A Força Aérea de Israel realizou, nesta terça-feira (3), um bombardeio contra o edifício onde funciona a chamada “Assembleia dos Peritos”, órgão iraniano responsável por conduzir o processo de escolha do líder supremo do país. A ação teria ocorrido enquanto o colegiado se reunia para discutir a sucessão após a morte de Ali Khamenei, ocorrida em um ataque anterior no fim de semana.
De acordo com informações divulgadas pelo jornal Jerusalem Post, os 88 membros da assembleia — todos aiatolás — estariam presentes no momento da ofensiva. Até agora, porém, não há confirmação oficial sobre o número de vítimas ou feridos. Nem os Estados Unidos nem Israel se pronunciaram formalmente sobre a operação militar.

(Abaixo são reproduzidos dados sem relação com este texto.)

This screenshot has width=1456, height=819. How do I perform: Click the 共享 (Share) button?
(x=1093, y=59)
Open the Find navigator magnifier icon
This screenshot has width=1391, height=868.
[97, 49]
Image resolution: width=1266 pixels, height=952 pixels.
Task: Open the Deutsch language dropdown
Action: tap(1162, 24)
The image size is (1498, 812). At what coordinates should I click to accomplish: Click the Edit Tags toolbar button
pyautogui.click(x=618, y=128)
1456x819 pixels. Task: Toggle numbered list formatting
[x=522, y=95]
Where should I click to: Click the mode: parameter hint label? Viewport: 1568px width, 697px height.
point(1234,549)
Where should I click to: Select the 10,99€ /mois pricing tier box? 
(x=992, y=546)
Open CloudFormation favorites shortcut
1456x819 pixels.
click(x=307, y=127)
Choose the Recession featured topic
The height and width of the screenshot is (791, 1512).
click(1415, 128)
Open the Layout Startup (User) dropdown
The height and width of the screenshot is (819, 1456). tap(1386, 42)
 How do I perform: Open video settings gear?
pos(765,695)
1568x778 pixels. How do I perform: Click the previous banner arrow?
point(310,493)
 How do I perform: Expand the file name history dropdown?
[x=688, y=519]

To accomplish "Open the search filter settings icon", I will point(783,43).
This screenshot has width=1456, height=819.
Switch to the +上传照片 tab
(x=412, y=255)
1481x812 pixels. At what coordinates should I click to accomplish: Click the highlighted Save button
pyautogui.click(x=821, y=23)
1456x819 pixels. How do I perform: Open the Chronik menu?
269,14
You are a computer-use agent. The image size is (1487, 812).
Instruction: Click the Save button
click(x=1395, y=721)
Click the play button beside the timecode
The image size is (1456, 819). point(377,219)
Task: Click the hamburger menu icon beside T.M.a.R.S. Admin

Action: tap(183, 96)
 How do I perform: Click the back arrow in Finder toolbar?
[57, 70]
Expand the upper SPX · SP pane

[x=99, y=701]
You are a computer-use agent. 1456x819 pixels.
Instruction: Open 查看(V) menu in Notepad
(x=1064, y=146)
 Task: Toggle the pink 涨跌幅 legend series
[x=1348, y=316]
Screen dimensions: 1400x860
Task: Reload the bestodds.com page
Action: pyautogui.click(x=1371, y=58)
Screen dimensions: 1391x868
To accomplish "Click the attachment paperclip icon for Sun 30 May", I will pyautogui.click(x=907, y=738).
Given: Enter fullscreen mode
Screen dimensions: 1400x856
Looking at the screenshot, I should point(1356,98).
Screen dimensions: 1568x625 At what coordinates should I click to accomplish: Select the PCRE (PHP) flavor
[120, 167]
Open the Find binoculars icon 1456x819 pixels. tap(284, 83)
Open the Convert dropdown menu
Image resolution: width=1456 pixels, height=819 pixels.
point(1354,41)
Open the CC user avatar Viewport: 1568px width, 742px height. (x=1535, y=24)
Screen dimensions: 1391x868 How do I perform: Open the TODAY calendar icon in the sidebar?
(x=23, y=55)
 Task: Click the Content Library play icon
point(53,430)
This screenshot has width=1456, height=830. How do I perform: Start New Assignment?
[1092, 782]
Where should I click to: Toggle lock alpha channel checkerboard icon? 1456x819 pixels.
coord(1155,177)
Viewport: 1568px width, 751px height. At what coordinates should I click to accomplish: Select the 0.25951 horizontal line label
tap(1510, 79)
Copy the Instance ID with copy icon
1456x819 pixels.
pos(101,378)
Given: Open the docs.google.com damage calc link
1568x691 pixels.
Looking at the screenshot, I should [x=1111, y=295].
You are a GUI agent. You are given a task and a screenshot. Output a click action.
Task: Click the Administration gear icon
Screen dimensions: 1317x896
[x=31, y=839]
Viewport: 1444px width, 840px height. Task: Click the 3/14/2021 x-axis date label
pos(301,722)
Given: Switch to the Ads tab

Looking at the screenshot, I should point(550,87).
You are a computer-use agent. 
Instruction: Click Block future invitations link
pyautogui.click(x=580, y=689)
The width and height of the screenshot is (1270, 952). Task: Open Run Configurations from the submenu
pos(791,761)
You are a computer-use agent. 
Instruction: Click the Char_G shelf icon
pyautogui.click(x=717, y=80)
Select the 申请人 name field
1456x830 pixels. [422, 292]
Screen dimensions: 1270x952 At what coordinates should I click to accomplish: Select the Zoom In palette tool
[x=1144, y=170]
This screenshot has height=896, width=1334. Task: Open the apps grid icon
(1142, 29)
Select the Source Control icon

A Assembleia dos Peritos é composta por clérigos islâmicos eleitos e tem a atribuição constitucional de indicar, supervisionar e, em tese, até destituir o líder supremo do Irã. Apesar dessa prerrogativa, não há registros históricos de afastamento de um ocupante do cargo. Apenas religiosos podem disputar a posição, e os nomes precisam passar pela aprovação do chamado Conselho de Guardiões.
Com a morte de Khamenei, a condução do processo sucessório ficou sob responsabilidade de Alireza Arafi, apontado como líder interino. Caso tenha participado da reunião no momento do ataque, ele também pode ter sido atingido, embora essa informação ainda careça de confirmação.
Entre os nomes ventilados para assumir o posto máximo do regime estão Mojtaba Khamenei, filho de Ali Khamenei, e Hassan Khomeini, neto do aiatolá Ruhollah Khomeini, fundador da República Islâmica.
As circunstâncias do ataque e seus desdobramentos seguem cercadas de incertezas, enquanto a comunidade internacional acompanha a escalada de tensão na região.